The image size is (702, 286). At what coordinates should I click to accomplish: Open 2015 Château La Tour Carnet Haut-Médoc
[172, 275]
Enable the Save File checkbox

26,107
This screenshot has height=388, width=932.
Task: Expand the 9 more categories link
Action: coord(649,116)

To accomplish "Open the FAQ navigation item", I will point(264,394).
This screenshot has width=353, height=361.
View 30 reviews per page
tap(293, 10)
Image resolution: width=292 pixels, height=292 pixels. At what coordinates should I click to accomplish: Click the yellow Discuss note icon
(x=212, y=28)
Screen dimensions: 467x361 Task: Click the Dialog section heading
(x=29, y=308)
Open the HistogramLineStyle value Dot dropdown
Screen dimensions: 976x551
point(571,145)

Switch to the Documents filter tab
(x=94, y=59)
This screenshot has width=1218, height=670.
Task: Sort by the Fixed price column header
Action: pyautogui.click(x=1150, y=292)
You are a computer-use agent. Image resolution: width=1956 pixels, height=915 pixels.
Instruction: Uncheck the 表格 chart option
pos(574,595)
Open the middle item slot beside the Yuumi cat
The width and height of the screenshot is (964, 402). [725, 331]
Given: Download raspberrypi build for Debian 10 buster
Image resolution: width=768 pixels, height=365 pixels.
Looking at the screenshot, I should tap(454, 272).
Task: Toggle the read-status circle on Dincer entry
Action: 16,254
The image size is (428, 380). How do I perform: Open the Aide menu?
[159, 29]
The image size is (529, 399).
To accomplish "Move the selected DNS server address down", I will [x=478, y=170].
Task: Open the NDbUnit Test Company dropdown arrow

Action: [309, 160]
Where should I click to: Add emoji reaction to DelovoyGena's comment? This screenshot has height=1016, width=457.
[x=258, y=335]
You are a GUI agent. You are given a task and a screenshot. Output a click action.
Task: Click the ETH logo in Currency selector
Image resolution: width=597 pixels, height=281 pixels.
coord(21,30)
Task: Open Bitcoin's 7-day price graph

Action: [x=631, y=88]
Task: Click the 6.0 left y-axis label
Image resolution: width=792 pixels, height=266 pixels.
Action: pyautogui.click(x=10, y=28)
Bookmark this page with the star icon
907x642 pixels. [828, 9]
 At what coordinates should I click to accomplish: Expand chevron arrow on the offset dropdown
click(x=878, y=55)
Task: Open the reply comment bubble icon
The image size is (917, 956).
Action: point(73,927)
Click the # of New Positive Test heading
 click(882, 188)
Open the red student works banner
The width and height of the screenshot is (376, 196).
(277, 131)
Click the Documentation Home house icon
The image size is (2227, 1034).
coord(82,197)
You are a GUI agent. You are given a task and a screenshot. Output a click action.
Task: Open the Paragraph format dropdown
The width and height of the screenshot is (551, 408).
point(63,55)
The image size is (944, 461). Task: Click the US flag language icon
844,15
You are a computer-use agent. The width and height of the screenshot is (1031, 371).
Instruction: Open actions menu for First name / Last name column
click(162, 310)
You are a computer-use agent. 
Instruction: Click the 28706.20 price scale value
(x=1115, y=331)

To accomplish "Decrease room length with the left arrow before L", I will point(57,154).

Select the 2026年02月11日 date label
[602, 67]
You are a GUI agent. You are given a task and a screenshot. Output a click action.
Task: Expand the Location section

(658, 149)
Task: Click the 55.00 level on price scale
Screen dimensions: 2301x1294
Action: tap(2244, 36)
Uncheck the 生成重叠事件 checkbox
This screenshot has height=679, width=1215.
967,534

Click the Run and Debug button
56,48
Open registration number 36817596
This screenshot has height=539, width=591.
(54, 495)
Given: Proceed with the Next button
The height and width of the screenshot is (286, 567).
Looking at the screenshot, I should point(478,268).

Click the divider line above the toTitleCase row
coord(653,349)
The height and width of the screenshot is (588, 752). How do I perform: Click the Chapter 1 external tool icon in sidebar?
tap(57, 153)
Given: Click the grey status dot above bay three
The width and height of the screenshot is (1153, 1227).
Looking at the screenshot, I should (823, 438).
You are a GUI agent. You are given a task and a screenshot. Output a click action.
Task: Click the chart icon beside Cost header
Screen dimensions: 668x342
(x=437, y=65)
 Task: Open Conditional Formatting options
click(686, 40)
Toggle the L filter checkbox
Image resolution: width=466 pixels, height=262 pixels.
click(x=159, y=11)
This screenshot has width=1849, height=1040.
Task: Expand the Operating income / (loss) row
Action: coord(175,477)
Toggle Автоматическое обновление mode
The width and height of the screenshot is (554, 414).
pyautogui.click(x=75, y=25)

What to produce:
Pull out every line above that contains the word "scale" and copy each one in full.

Expected answer:
Instruction: Click the 28706.20 price scale value
Task: Click the 55.00 level on price scale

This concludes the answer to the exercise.